There is an obvious point attached to trade secrets in the commercial world.
And that is this: They're supposed to be, well, confidential.
That's the reason you take mighty strides to spotlight your critically important intellectual property and safeguard it against unlawful misappropriation, right? You know that your entrepreneurial instincts as a business professional in the Bay Area demand that you do so.
Why is trade secret protection such a big deal?
The reasons why are many. The benefits from years of toil and brainstorming can be wiped out in an instant when a former employee hands over your confidential business plans to a competitor. Rivals can intrude on your market share following the unlawful disclosure of a customer list. Devastating consequences can flow from the sharing of technical processes and know-how with upstart commercial challengers.
That is why sharp and focused business principals routinely make strong efforts to ensure that their most precious internal information and data are identified and legally protected to the maximum extent possible.
Can you really do much to safeguard your trade secrets?
Stories abound that highlight the pilfering of key information. Those are sobering, but should never be construed as suggesting that a careful business owner can't protect a company's most vital know-how.

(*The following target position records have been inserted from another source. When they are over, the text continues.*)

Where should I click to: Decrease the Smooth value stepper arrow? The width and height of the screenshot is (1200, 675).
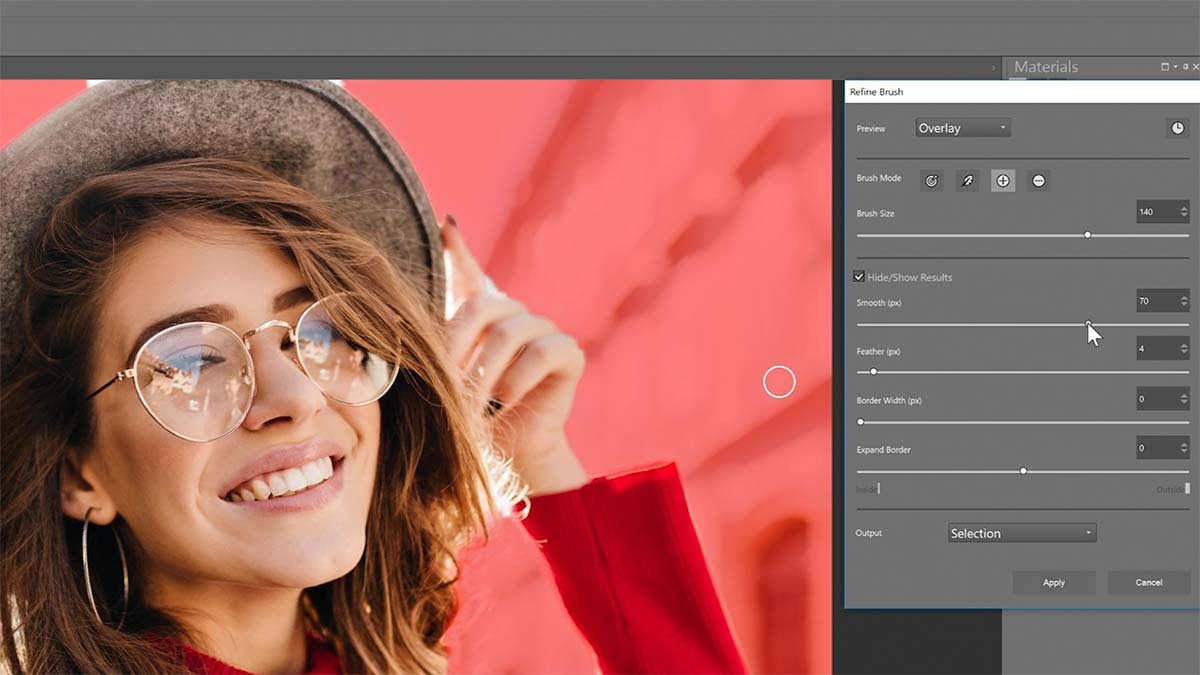tap(1184, 306)
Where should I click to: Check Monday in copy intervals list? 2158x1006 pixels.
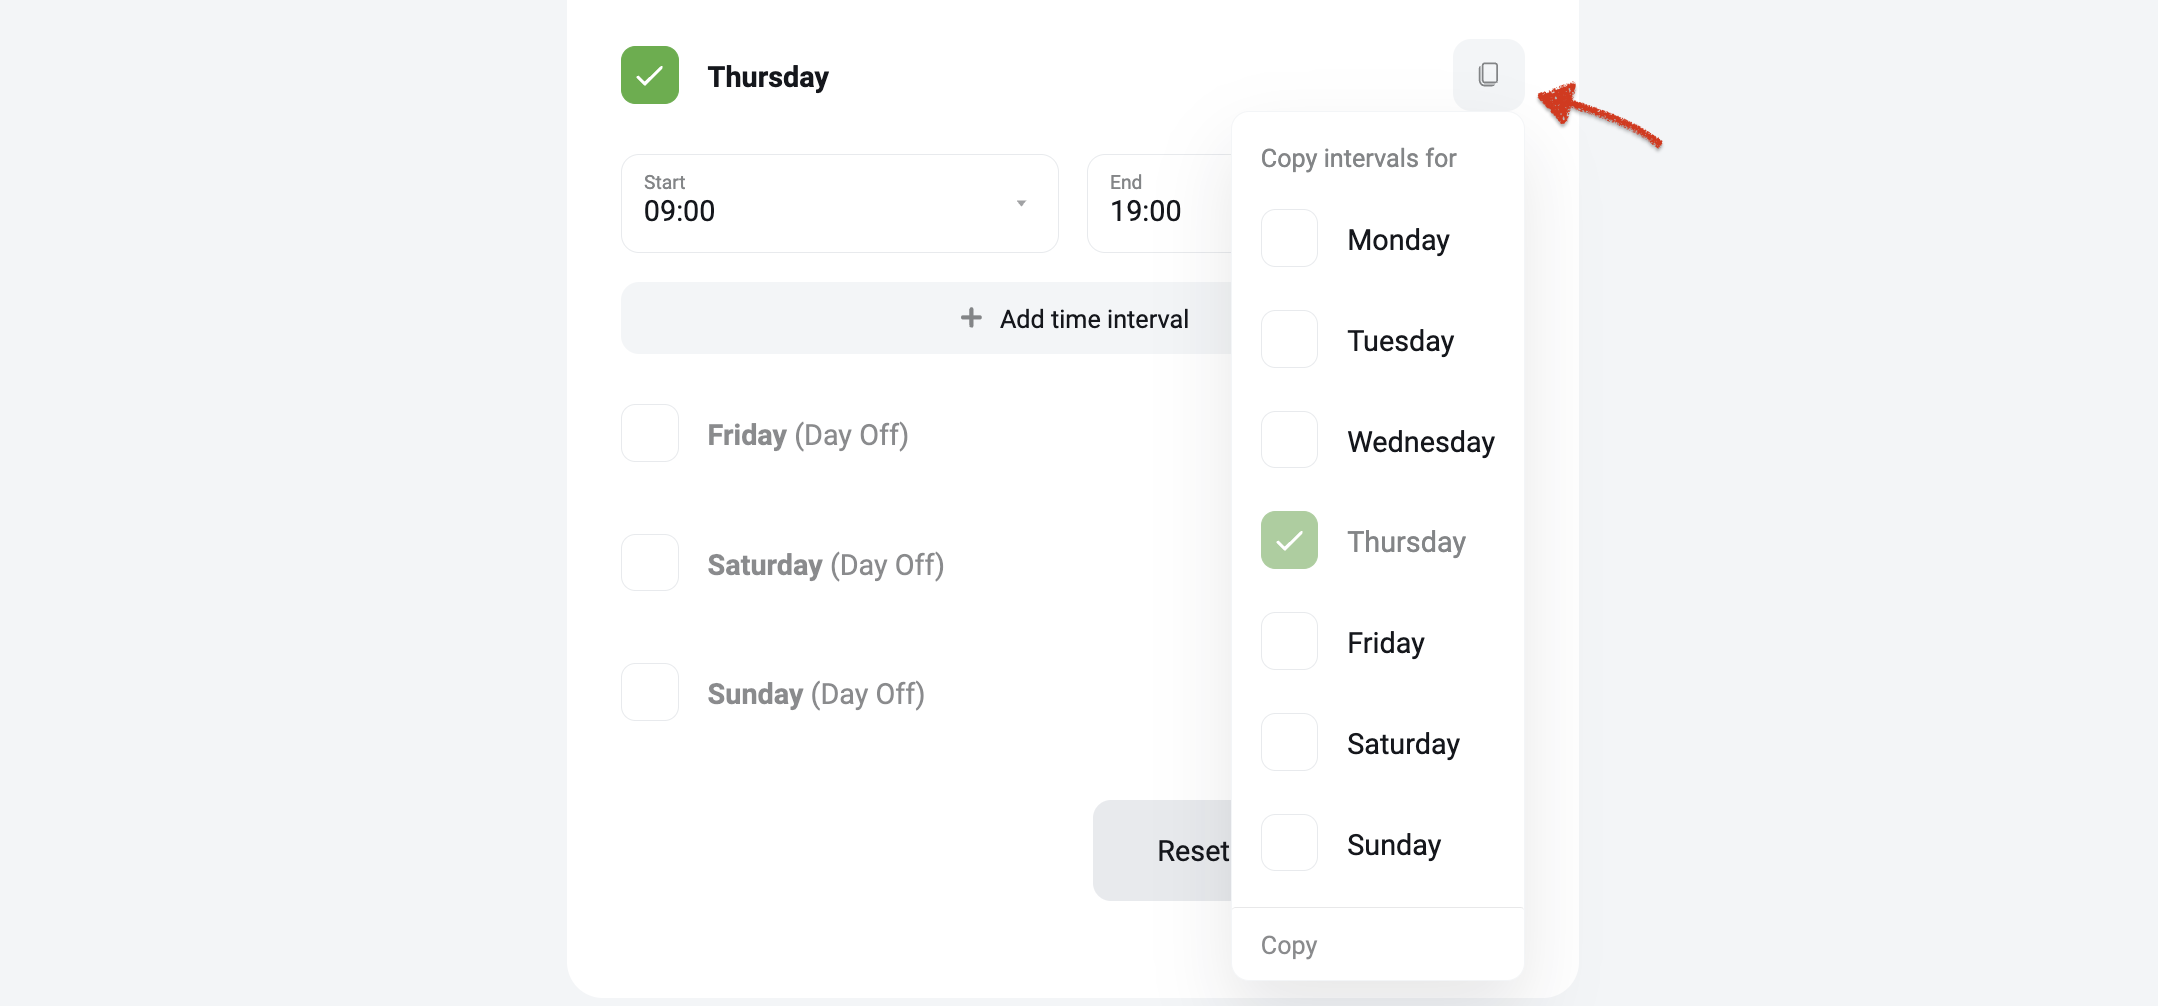click(1289, 238)
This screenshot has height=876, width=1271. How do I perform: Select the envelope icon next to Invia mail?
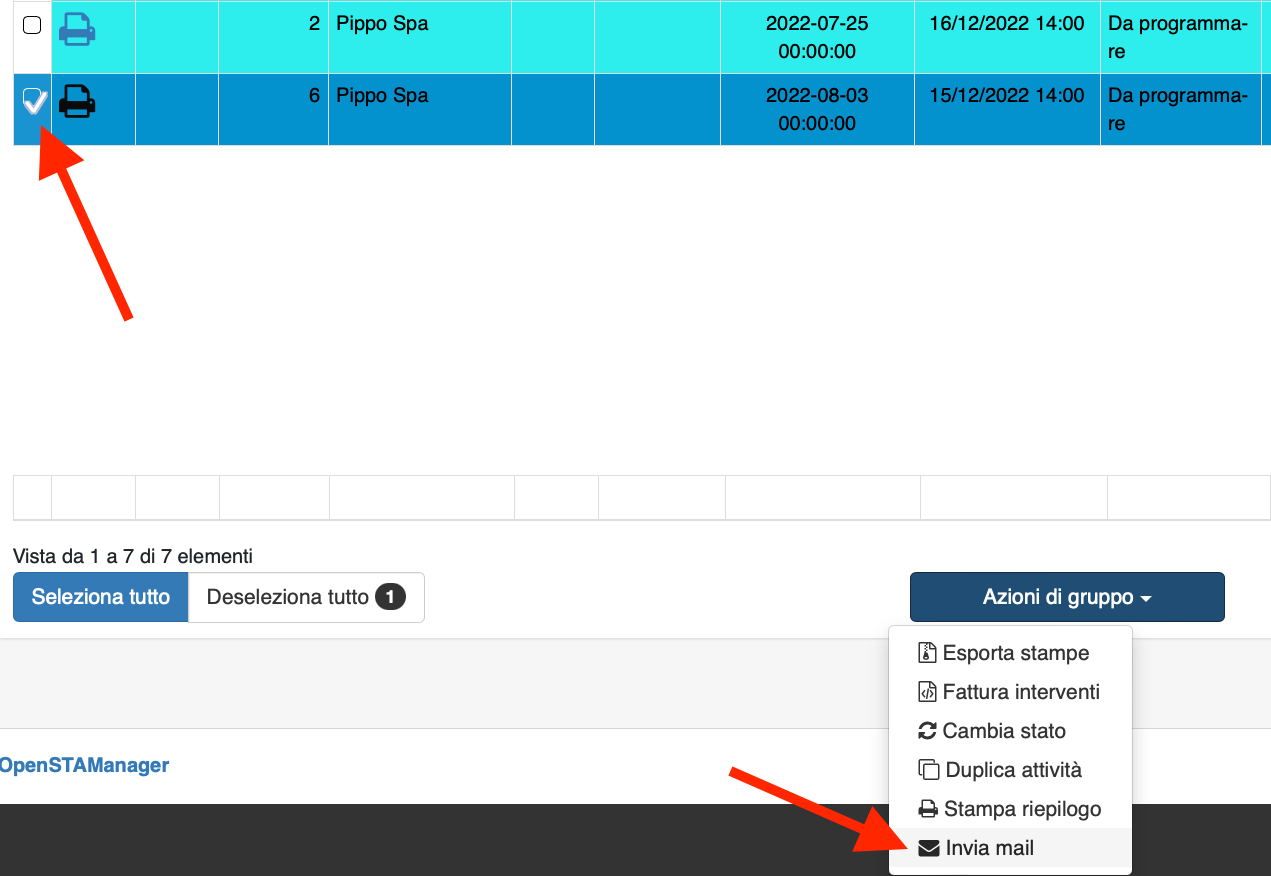(927, 846)
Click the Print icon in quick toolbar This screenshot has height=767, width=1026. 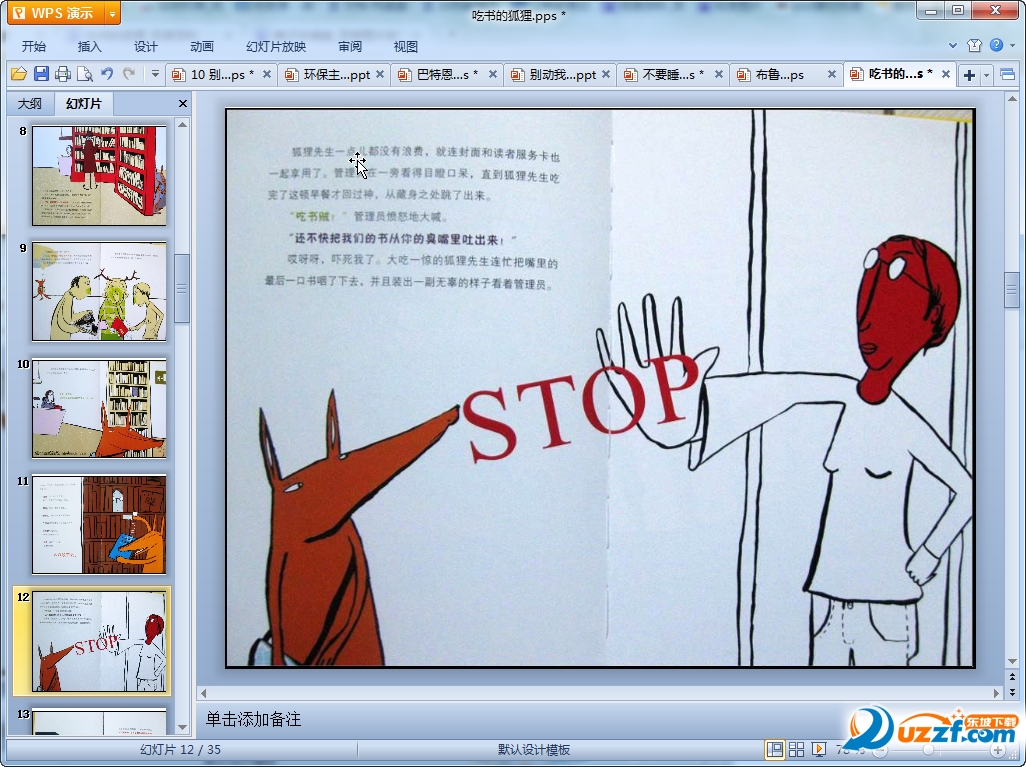coord(63,74)
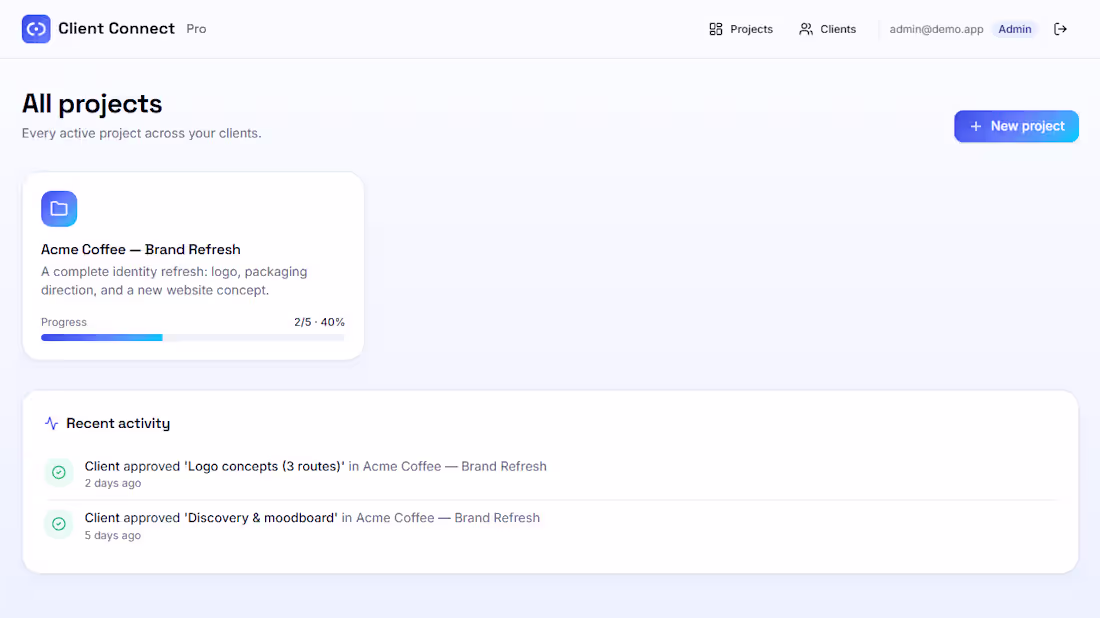
Task: Click the progress bar on the project card
Action: 192,337
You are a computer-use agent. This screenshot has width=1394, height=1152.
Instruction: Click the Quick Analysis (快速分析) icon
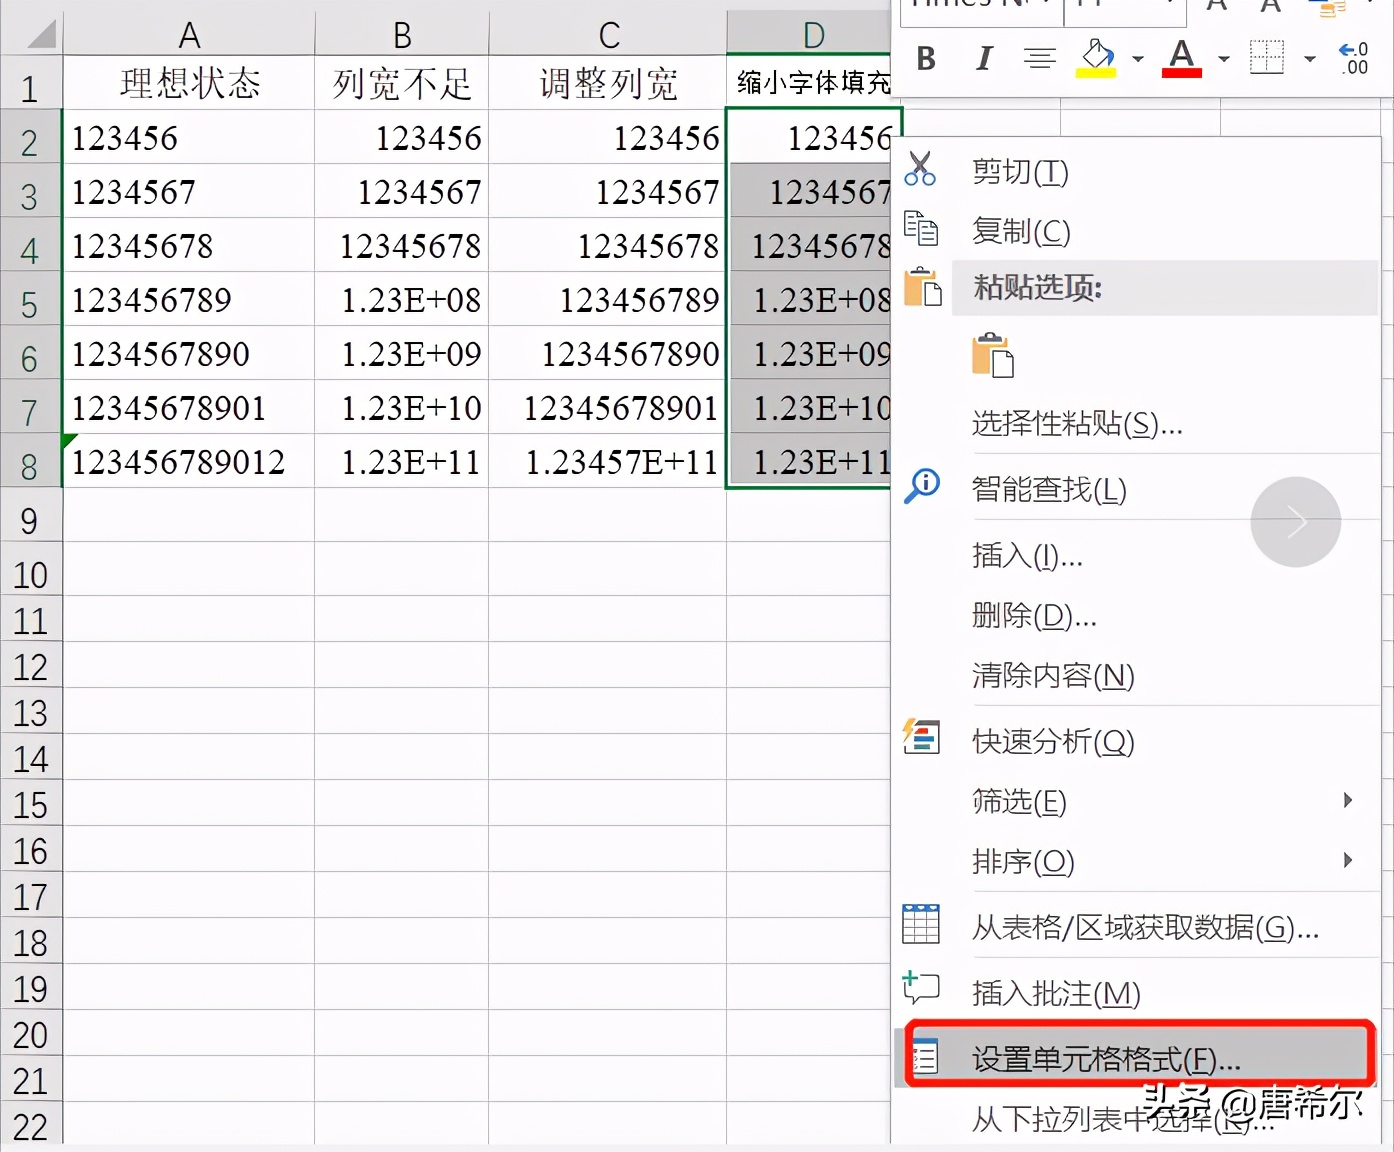coord(920,738)
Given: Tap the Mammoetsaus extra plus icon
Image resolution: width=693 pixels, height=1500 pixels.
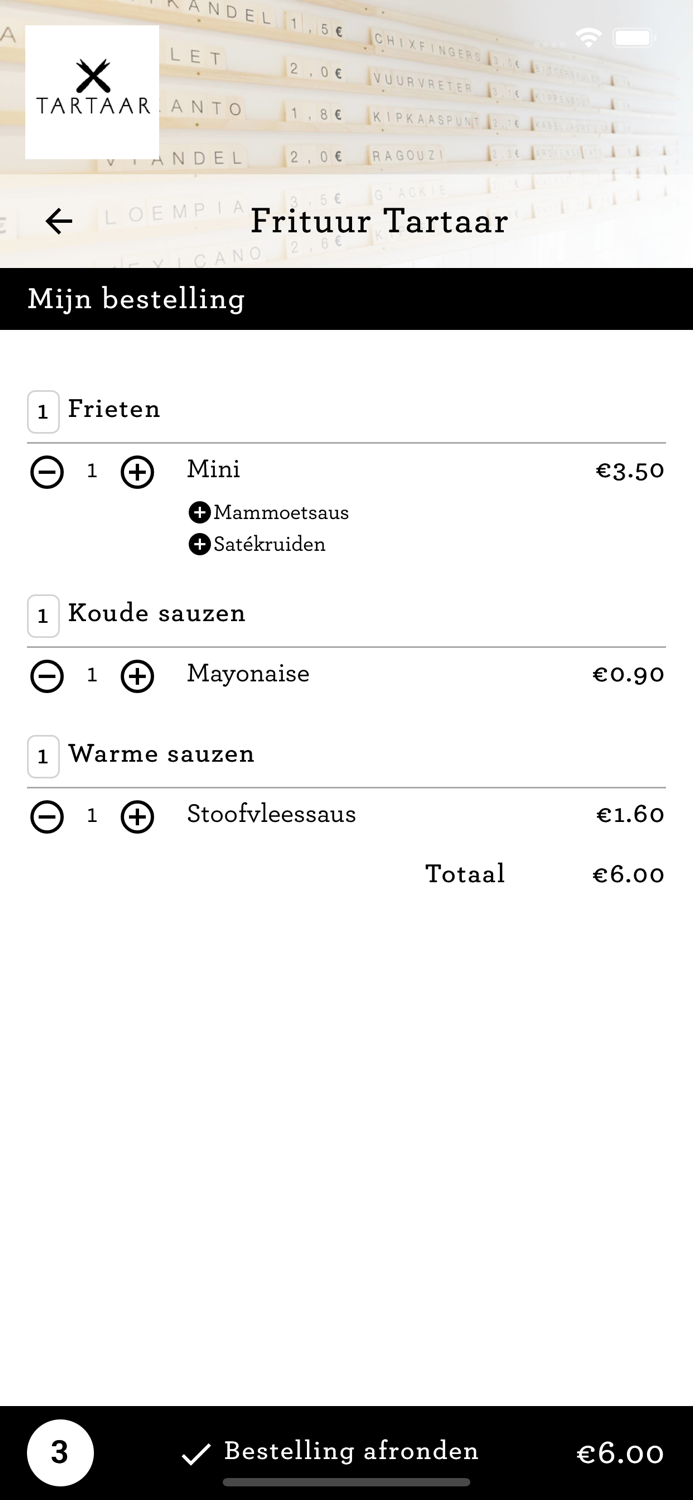Looking at the screenshot, I should click(x=200, y=513).
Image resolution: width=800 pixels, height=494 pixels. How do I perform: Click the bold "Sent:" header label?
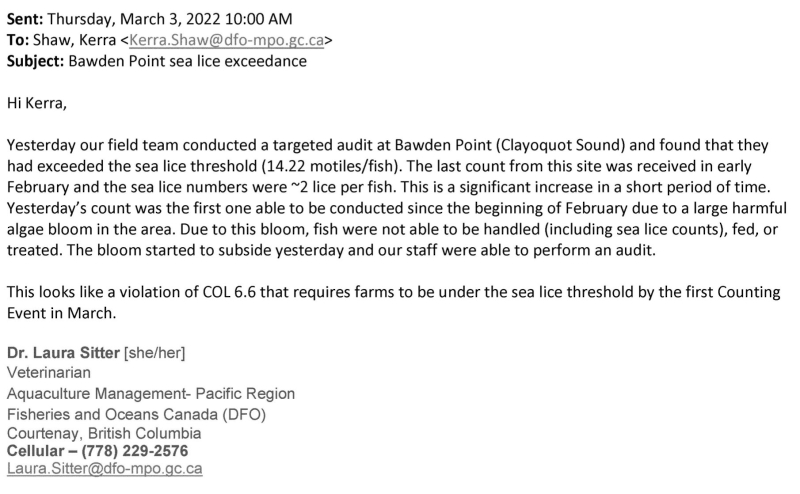coord(25,18)
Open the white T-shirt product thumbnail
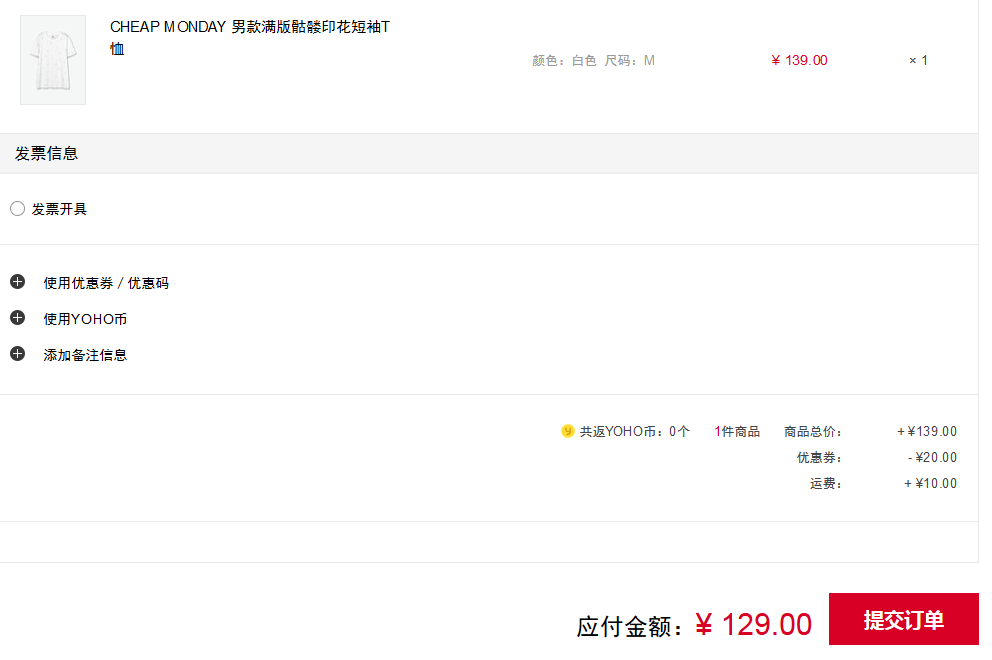The width and height of the screenshot is (992, 660). pyautogui.click(x=53, y=60)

In fact, there is a lot that can be done to guard against downsides. Employers can implement the following measures and other strategies recommended by an attorney who routinely works with diverse clientele on intellectual property-related matters:
- Execute strong employee contracts addressing confidential information, and keep them timely updated
- Implement protective electronic measures to safeguard proprietary intellectual property (e.g, firewalls, limited-access protocols and search-tracking tools)
- Consistently interact with employees to spotlight concerns and underscore their duties regarding secrecy (including at hiring and exit interviews)
- Maintain a high degree of legal readiness to respond to concerns and outright company emergencies
That latter point merits these few additional words. The due care employed by an employer rightly seeking to protect trade secrets and other confidential data can be rendered quickly pointless without a truly comprehensive plan to respond to unlawful misappropriation.
The prescription for a higher probability of success dealing with trade secret violations at every stage is proactivity.
Has your business fully considered that?